Quando i gruppi messicani contribuirono alla nascita del jazz

Alla fine dell’Ottocento il Messico esportò con successo la propria musica negli Stati Uniti, attraverso gruppi di origine militare che organizzarono innumerevoli tournée, tanto da contribuire, secondo uno studioso francese, alla nascita del jazz.

Il Messico ha appena perso più della metà del suo territorio a favore degli Stati Uniti (guerra del 1846-48) e si sta appena riprendendo dall’invasione francese del 1864-67.

“Il Messico non ha un’immagine positiva nel mondo. E Porfirio Diaz vuole cambiarla”, ha detto all’AFP Dan Vernhettes, ex musicista e specialista delle origini del jazz, riferendosi al presidente messicano.

Nel 1884, Porfirio Díaz (1830-1915) inviò la banda dell’Ottava Cavalleria messicana a New Orleans, spiega Vernhettes.

“Sono arrivati ​​nel dicembre 1884 ed è stata una follia. Il loro trionfo è stato tale che sono rimasti fino a giugno” dell’anno successivo, aggiunge questo storico autodidatta, il cui libro “Visiting Mexican Bands” è stato appena pubblicato da Editions Jazz’Edit.

È l’inizio di un’epopea musicale completamente sconosciuta, dice Vernhettes, che ha passato sei anni a cercarlo.

– Da “Habanera” a danzones –

Fino agli anni ’50 centinaia di gruppi, prima militari poi folk (come i famosi mariachi) viaggiavano negli Stati Uniti per promuovere la musica del paese.

Ben pagati, questi gruppi a volte suonavano davanti a migliaia di spettatori, che ne amavano le interpretazioni classiche, dalle arie della zarzuela spagnola alla “Habanera” dell’opera “Carmen”, passando per i danzones oi boleri.

Nel 1893 si tenne la Fiera Internazionale di Chicago. “Molto importante, perché è un momento di transizione nella musica nordamericana. Il ragtime sta iniziando a emergere”, dice il predecessore del direttore jazz, spiega Vernhettes.

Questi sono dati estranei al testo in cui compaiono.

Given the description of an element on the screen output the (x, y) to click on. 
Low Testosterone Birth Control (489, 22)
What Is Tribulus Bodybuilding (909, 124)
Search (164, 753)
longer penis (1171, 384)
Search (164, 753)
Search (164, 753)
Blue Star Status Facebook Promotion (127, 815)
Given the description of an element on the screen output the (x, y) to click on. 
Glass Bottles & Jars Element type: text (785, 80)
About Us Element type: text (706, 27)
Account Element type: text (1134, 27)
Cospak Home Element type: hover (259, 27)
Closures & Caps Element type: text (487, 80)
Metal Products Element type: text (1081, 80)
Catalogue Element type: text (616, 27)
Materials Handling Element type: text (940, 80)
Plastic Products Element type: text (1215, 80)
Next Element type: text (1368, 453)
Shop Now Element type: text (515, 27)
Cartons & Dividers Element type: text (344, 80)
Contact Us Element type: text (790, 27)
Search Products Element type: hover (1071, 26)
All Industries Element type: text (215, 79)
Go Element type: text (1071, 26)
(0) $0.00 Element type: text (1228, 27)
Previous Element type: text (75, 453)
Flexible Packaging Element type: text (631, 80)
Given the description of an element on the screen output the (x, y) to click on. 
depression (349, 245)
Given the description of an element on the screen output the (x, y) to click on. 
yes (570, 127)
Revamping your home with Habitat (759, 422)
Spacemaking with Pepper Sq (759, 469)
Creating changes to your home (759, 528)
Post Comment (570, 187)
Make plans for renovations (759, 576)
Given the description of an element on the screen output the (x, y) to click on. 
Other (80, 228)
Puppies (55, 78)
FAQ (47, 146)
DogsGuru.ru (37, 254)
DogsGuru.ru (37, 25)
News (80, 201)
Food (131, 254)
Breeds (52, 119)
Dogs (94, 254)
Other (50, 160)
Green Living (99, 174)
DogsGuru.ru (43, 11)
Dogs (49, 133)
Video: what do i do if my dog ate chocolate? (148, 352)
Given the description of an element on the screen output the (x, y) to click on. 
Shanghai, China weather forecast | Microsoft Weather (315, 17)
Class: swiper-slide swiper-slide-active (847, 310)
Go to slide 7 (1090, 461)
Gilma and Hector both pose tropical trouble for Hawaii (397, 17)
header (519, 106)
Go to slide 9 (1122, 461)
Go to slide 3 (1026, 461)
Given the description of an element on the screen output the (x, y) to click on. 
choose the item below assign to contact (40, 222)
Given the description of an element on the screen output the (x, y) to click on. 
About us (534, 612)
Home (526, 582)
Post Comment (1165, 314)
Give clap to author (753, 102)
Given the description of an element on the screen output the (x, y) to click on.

E a questa fiera, tra gli altri, l’Orchestra Tipica Messicana di Juventino Rosas, violinista e compositore di più di cento opere, tra cui “Sobre las olas”, brano che ebbe enorme successo negli Stati Uniti.

“‘On the Waves’ è una delle prime melodie i cui accordi sono basati su quello che oggi è conosciuto in Europa come il ‘rag’ di 32 battute del jazz tradizionale”, afferma Vernhettes nel suo libro.

Frequentava Chicago anche Scott Joplin, pianista americano e uno dei creatori del ragtime.

“Vernhettes segue le indagini dell’italiano Marcello Piras, e si chiede: la musica di Rosas ha influenzato Joplin?” spiega Antonio Saborit, direttore del Museo Nazionale Messicano di Antropologia, nella prefazione al libro.

Siamo agli albori del jazz, che nasce sulle rive del Mississippi.

– Un musical gombo –

“Ascoltate le registrazioni di Jerry (Roll) Morton, che è il primo grande genio uscito da New Orleans, quando suona un blues, lo fa imitando l’Habanera (dall’opera “Carmen”) ma fuori tempo. ” disse Vernhettes. .

Altri musicisti continuano ad arrivare a New Orleans, come un curioso avventuriero italiano, Carlo Curti, che aveva fondato un’imitazione di gruppi studenteschi spagnoli chiamata Estudiantina Figaro.

Un italiano residente in Messico, che ricicla musica spagnola, con enorme successo, in una città americana soggetta all’influenza dei ritmi caraibici e della musica tradizionale europea (Francia, Gran Bretagna…)

C’erano tutti gli ingredienti per un mix esplosivo, spiega sorridendo Vernhettes.

“È una specie di gumbo musicale”, dice.

“Ma non è tutto”, aggiunge con un sorriso.

Una foto d’epoca mostra l’orgogliosa banda dell’Ottava Cavalleria messicana con quattro o cinque sassofonisti.

Fino ad allora, “nessuno aveva visto un sassofono a New Orleans”, dice Vernhettes.

“Ed è stato uno choc”, sottolinea lo storico, che proprio nonostante questo strumento musicale sia arrivato anche negli Stati Uniti dal nord del Paese, grazie a gruppi musicali europei.

Ma la sua importanza nel jazz, nato nel Sud, non può essere ignorata, spiega.

“Il sassofono fu adottato per la prima volta dai musicisti ‘creoli’ a New Orleans nel 1890”, dice.

“Dal 1925 tutte le orchestre di New Orleans hanno un sassofono”, riassumono.

Il jazz è nato, ma questa è un’altra storia.